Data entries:
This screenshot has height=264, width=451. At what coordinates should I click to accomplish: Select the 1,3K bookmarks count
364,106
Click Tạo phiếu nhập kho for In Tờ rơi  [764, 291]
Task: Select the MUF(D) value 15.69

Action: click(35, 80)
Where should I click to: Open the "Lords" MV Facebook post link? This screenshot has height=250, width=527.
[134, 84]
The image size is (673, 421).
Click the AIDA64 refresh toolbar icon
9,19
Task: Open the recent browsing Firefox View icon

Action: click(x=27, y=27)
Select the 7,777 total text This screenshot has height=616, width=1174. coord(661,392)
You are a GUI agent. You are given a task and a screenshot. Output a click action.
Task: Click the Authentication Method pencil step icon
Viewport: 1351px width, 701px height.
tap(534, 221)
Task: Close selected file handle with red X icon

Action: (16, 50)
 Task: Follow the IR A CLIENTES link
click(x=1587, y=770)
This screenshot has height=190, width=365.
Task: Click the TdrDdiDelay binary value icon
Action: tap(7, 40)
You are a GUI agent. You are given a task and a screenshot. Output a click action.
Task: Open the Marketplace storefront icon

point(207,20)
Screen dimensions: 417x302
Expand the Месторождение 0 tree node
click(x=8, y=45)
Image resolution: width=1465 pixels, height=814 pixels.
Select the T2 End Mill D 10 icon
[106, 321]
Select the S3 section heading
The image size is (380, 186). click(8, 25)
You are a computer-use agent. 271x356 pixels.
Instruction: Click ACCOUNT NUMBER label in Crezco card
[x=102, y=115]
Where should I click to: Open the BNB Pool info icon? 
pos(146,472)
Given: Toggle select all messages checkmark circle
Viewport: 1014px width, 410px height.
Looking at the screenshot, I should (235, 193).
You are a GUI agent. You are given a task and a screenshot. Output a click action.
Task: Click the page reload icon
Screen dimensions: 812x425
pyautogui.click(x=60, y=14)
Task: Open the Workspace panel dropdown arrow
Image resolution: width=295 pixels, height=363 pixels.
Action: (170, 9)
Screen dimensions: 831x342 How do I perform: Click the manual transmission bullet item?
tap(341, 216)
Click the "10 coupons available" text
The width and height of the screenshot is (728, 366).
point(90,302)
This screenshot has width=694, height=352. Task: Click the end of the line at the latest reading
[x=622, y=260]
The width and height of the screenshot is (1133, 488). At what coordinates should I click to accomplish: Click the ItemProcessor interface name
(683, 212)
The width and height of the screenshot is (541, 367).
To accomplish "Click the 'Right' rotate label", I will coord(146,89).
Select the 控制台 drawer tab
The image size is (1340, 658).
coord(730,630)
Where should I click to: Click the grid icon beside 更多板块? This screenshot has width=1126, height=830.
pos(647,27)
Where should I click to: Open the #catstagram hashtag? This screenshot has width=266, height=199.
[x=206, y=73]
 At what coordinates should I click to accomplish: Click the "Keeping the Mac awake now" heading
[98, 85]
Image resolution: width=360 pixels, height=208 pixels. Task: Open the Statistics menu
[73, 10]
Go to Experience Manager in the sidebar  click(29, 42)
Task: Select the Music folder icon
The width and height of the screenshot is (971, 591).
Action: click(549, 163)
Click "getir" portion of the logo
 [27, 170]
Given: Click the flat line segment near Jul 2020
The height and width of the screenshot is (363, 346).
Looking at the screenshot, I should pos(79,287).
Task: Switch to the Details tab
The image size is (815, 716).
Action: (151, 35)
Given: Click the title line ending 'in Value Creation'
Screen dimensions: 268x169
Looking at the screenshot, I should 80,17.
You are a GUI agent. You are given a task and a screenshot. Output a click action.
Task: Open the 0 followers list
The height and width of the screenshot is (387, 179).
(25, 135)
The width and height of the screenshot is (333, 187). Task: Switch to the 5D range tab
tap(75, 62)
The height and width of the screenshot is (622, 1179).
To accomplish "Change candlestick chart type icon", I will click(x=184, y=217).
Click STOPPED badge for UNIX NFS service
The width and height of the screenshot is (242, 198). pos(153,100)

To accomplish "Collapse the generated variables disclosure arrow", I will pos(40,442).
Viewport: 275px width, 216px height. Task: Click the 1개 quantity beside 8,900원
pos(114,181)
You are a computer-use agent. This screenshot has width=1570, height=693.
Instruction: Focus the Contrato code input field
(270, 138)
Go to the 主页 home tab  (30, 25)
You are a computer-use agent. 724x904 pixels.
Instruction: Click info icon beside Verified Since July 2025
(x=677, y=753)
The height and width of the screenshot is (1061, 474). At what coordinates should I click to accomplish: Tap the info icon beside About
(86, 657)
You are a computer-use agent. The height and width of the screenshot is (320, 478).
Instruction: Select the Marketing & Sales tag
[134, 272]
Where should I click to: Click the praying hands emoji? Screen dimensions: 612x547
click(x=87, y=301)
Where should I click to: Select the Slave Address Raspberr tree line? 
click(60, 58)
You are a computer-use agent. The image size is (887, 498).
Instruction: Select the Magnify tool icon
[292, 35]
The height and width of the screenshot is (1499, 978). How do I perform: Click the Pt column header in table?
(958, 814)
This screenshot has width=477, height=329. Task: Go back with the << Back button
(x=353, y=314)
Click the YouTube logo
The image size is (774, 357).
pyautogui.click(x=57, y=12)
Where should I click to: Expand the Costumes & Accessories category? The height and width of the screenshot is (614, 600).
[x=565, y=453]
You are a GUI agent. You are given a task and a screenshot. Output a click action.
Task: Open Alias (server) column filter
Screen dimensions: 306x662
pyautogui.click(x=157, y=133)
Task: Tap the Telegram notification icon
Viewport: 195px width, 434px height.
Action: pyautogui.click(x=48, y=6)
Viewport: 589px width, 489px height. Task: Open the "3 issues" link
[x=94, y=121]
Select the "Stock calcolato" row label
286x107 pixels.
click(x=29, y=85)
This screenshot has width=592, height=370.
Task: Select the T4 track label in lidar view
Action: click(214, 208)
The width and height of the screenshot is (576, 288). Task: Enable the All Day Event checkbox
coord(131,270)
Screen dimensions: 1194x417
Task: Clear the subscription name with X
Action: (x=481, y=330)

**Task instructions**
Copy every entry exactly as it is given.

**Written answer**
This screenshot has height=264, width=451. At what coordinates should I click to accomplish: Select the 1,3K bookmarks count
364,106
Click Tạo phiếu nhập kho for In Tờ rơi  [764, 291]
Task: Select the MUF(D) value 15.69

Action: click(35, 80)
Where should I click to: Open the "Lords" MV Facebook post link? This screenshot has height=250, width=527.
[134, 84]
The image size is (673, 421).
Click the AIDA64 refresh toolbar icon
9,19
Task: Open the recent browsing Firefox View icon

Action: click(x=27, y=27)
Select the 7,777 total text This screenshot has height=616, width=1174. coord(661,392)
You are a GUI agent. You are given a task and a screenshot. Output a click action.
Task: Click the Authentication Method pencil step icon
Viewport: 1351px width, 701px height.
tap(534, 221)
Task: Close selected file handle with red X icon

Action: (16, 50)
 Task: Follow the IR A CLIENTES link
click(x=1587, y=770)
This screenshot has height=190, width=365.
Task: Click the TdrDdiDelay binary value icon
Action: tap(7, 40)
You are a GUI agent. You are given a task and a screenshot. Output a click action.
Task: Open the Marketplace storefront icon

point(207,20)
Screen dimensions: 417x302
Expand the Месторождение 0 tree node
click(x=8, y=45)
Image resolution: width=1465 pixels, height=814 pixels.
Select the T2 End Mill D 10 icon
[106, 321]
Select the S3 section heading
The image size is (380, 186). click(8, 25)
You are a computer-use agent. 271x356 pixels.
Instruction: Click ACCOUNT NUMBER label in Crezco card
[x=102, y=115]
Where should I click to: Open the BNB Pool info icon? 
pos(146,472)
Given: Toggle select all messages checkmark circle
Viewport: 1014px width, 410px height.
Looking at the screenshot, I should (235, 193).
You are a GUI agent. You are given a task and a screenshot. Output a click action.
Task: Click the page reload icon
Screen dimensions: 812x425
pyautogui.click(x=60, y=14)
Task: Open the Workspace panel dropdown arrow
Image resolution: width=295 pixels, height=363 pixels.
Action: (170, 9)
Screen dimensions: 831x342 How do I perform: Click the manual transmission bullet item?
tap(341, 216)
Click the "10 coupons available" text
The width and height of the screenshot is (728, 366).
point(90,302)
This screenshot has width=694, height=352. Task: Click the end of the line at the latest reading
[x=622, y=260]
The width and height of the screenshot is (1133, 488). At what coordinates should I click to accomplish: Click the ItemProcessor interface name
(683, 212)
The width and height of the screenshot is (541, 367).
To accomplish "Click the 'Right' rotate label", I will coord(146,89).
Select the 控制台 drawer tab
The image size is (1340, 658).
coord(730,630)
Where should I click to: Click the grid icon beside 更多板块? This screenshot has width=1126, height=830.
pos(647,27)
Where should I click to: Open the #catstagram hashtag? This screenshot has width=266, height=199.
[x=206, y=73]
 At what coordinates should I click to accomplish: Click the "Keeping the Mac awake now" heading
[98, 85]
Image resolution: width=360 pixels, height=208 pixels. Task: Open the Statistics menu
[73, 10]
Go to Experience Manager in the sidebar  click(29, 42)
Task: Select the Music folder icon
The width and height of the screenshot is (971, 591).
Action: click(549, 163)
Click "getir" portion of the logo
 [27, 170]
Given: Click the flat line segment near Jul 2020
The height and width of the screenshot is (363, 346).
Looking at the screenshot, I should pos(79,287).
Task: Switch to the Details tab
The image size is (815, 716).
Action: (151, 35)
Given: Click the title line ending 'in Value Creation'
Screen dimensions: 268x169
Looking at the screenshot, I should 80,17.
You are a GUI agent. You are given a task and a screenshot. Output a click action.
Task: Open the 0 followers list
The height and width of the screenshot is (387, 179).
(25, 135)
The width and height of the screenshot is (333, 187). Task: Switch to the 5D range tab
tap(75, 62)
The height and width of the screenshot is (622, 1179).
To accomplish "Change candlestick chart type icon", I will click(x=184, y=217).
Click STOPPED badge for UNIX NFS service
The width and height of the screenshot is (242, 198). pos(153,100)

To accomplish "Collapse the generated variables disclosure arrow", I will pos(40,442).
Viewport: 275px width, 216px height. Task: Click the 1개 quantity beside 8,900원
pos(114,181)
You are a computer-use agent. This screenshot has width=1570, height=693.
Instruction: Focus the Contrato code input field
(270, 138)
Go to the 主页 home tab  (30, 25)
You are a computer-use agent. 724x904 pixels.
Instruction: Click info icon beside Verified Since July 2025
(x=677, y=753)
The height and width of the screenshot is (1061, 474). At what coordinates should I click to accomplish: Tap the info icon beside About
(86, 657)
You are a computer-use agent. The height and width of the screenshot is (320, 478).
Instruction: Select the Marketing & Sales tag
[134, 272]
Where should I click to: Click the praying hands emoji? Screen dimensions: 612x547
click(x=87, y=301)
Where should I click to: Select the Slave Address Raspberr tree line? 
click(60, 58)
You are a computer-use agent. The image size is (887, 498).
Instruction: Select the Magnify tool icon
[292, 35]
The height and width of the screenshot is (1499, 978). How do I perform: Click the Pt column header in table?
(958, 814)
This screenshot has width=477, height=329. Task: Go back with the << Back button
(x=353, y=314)
Click the YouTube logo
The image size is (774, 357).
pyautogui.click(x=57, y=12)
Where should I click to: Expand the Costumes & Accessories category? The height and width of the screenshot is (614, 600).
[x=565, y=453]
You are a GUI agent. You are given a task and a screenshot. Output a click action.
Task: Open Alias (server) column filter
Screen dimensions: 306x662
pyautogui.click(x=157, y=133)
Task: Tap the Telegram notification icon
Viewport: 195px width, 434px height.
Action: pyautogui.click(x=48, y=6)
Viewport: 589px width, 489px height. Task: Open the "3 issues" link
[x=94, y=121]
Select the "Stock calcolato" row label
286x107 pixels.
click(x=29, y=85)
This screenshot has width=592, height=370.
Task: Select the T4 track label in lidar view
Action: click(214, 208)
The width and height of the screenshot is (576, 288). Task: Enable the All Day Event checkbox
coord(131,270)
Screen dimensions: 1194x417
Task: Clear the subscription name with X
Action: (x=481, y=330)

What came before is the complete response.